Tally the lines of the listing that contain the string "showing" and give only that number. Case counts.

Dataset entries
* * * *
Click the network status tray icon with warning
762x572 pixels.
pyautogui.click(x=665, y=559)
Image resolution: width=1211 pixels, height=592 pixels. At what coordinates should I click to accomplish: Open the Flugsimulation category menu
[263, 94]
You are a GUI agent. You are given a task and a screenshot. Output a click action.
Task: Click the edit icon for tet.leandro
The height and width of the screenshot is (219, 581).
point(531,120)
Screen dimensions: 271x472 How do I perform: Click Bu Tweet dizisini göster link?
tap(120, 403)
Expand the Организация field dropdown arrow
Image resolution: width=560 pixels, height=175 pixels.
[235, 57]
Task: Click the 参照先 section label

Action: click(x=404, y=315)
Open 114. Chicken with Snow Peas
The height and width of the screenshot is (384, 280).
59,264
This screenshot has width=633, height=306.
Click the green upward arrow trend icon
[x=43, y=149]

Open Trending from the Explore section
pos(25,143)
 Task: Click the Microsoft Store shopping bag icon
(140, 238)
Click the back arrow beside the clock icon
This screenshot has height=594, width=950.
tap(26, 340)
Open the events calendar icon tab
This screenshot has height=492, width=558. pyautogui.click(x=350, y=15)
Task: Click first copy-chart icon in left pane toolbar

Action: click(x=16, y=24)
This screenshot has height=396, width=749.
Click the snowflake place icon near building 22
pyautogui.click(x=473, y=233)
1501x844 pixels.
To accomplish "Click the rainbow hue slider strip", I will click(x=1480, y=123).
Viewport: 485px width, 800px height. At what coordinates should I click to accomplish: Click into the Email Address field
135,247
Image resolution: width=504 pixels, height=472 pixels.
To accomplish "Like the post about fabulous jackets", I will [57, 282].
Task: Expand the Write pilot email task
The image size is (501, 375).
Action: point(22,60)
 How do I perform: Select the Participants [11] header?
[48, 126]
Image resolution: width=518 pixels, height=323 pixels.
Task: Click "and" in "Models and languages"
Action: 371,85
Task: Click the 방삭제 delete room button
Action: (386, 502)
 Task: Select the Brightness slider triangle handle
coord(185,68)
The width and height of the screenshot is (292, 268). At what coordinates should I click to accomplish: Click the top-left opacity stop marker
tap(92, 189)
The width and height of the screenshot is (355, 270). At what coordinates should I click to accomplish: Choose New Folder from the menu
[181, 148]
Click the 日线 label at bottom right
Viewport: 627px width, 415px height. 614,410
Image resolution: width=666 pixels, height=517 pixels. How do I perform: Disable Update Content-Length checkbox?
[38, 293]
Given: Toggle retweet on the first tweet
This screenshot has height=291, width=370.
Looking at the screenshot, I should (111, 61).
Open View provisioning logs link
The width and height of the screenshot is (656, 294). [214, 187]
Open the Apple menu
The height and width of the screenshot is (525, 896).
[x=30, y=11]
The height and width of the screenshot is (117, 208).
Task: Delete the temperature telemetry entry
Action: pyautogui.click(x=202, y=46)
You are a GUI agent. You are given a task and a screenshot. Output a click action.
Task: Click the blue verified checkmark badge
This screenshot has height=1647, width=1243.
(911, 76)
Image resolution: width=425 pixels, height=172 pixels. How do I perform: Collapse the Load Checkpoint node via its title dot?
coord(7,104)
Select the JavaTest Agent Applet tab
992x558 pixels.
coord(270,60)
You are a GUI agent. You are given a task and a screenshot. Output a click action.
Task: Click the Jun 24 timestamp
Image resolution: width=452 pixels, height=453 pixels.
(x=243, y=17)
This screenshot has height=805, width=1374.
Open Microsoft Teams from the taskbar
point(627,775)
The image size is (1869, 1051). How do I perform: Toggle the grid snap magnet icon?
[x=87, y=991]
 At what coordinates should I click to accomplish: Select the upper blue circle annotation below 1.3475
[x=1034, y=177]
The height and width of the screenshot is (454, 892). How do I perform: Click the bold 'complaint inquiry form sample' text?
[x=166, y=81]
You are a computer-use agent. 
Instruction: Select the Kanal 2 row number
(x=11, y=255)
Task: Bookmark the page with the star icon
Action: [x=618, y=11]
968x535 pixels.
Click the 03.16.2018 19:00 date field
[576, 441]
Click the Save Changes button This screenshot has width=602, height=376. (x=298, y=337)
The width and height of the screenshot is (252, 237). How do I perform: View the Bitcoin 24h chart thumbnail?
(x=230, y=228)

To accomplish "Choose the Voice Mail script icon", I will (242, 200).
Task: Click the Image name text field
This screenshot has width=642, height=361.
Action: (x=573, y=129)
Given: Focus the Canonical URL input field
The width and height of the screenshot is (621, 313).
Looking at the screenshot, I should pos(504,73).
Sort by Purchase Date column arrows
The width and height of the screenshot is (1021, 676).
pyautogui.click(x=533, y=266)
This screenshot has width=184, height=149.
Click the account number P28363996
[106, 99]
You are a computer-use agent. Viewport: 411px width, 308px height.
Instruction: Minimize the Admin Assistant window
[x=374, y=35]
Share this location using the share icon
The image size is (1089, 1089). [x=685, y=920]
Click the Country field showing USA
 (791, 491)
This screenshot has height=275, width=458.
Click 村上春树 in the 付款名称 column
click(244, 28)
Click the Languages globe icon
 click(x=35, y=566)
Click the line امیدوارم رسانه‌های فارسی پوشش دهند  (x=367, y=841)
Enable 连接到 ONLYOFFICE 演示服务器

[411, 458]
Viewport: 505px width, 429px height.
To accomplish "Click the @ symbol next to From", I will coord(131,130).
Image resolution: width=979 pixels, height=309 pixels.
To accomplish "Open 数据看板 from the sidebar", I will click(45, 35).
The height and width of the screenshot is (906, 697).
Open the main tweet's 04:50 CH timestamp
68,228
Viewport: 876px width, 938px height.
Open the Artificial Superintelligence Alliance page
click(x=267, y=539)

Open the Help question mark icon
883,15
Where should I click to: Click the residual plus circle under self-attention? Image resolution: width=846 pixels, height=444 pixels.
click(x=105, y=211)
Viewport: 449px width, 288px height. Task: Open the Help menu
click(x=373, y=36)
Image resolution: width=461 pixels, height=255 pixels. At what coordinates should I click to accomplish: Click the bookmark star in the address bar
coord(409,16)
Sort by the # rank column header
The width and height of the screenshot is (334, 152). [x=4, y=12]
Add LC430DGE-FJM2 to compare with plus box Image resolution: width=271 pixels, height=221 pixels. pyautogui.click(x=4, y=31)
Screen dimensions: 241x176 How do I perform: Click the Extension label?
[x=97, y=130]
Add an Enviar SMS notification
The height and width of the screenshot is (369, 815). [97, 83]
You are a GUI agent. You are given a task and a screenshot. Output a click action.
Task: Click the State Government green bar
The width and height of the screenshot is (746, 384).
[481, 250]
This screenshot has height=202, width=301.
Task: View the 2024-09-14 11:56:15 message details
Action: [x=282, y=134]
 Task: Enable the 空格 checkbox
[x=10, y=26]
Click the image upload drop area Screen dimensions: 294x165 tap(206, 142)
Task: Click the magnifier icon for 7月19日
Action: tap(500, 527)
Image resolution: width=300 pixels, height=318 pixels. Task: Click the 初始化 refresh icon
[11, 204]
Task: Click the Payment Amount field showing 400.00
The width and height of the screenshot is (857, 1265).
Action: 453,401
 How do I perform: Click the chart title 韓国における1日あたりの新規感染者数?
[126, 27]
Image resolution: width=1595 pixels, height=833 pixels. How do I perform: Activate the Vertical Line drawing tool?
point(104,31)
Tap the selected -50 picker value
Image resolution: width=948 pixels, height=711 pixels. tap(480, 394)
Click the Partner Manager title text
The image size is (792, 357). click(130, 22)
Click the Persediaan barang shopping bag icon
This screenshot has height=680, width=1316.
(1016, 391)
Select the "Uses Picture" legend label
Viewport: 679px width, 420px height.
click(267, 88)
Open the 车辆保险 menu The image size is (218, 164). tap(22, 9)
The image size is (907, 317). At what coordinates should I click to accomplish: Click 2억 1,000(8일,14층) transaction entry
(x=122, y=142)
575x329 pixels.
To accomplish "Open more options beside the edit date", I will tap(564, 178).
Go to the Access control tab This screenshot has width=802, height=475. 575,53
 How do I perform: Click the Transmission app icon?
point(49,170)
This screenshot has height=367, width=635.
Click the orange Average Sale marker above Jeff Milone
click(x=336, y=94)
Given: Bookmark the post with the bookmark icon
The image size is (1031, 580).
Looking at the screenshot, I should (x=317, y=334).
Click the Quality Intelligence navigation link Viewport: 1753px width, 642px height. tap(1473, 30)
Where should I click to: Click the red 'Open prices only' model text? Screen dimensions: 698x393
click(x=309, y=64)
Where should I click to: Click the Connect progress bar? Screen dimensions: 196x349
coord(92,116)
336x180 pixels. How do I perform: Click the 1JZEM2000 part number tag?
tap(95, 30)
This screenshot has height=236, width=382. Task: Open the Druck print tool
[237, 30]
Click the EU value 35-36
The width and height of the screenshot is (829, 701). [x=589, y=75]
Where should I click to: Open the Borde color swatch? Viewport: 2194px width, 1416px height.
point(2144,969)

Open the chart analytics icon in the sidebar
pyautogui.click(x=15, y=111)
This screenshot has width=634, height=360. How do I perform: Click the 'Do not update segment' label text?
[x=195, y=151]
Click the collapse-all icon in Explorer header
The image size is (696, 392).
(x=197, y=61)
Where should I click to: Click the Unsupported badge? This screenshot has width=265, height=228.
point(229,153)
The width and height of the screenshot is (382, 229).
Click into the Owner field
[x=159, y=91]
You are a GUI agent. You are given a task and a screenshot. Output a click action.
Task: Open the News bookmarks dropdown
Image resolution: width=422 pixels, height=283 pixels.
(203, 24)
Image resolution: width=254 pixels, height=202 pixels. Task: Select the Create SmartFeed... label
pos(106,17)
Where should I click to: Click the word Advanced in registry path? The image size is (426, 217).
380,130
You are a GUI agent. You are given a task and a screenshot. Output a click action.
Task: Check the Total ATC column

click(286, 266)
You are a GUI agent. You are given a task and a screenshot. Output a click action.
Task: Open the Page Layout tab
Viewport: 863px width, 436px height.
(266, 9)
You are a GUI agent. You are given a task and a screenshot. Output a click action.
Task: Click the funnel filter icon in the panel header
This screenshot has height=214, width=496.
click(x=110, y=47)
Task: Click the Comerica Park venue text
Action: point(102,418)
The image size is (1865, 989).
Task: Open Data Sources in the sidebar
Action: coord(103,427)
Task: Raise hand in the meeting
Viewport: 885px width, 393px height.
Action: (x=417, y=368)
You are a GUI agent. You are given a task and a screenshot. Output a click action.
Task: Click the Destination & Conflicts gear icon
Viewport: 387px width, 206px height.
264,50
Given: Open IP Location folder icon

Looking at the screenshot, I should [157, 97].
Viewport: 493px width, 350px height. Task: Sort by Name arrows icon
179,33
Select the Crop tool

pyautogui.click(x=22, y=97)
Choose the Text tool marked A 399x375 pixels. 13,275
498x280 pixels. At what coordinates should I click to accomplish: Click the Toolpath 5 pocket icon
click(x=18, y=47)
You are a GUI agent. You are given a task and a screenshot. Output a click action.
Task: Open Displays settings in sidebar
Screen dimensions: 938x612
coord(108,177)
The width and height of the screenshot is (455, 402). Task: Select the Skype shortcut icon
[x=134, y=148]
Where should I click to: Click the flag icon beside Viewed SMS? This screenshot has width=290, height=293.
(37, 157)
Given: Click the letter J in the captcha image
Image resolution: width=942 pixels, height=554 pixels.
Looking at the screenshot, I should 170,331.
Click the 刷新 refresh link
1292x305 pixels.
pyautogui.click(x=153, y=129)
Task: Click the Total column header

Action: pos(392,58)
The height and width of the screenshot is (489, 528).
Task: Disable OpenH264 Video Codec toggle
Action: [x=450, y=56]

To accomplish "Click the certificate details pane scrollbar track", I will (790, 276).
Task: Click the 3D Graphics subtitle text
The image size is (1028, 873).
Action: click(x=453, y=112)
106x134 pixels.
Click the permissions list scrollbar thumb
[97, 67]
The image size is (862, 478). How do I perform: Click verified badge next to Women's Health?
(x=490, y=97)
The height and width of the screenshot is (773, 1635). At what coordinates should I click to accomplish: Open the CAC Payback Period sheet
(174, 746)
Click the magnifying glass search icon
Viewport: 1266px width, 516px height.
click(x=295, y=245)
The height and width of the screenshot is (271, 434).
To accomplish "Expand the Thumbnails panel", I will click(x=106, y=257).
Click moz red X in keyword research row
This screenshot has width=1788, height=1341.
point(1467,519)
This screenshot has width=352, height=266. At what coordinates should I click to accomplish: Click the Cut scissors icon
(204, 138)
* * * *
* [Complete output]: 2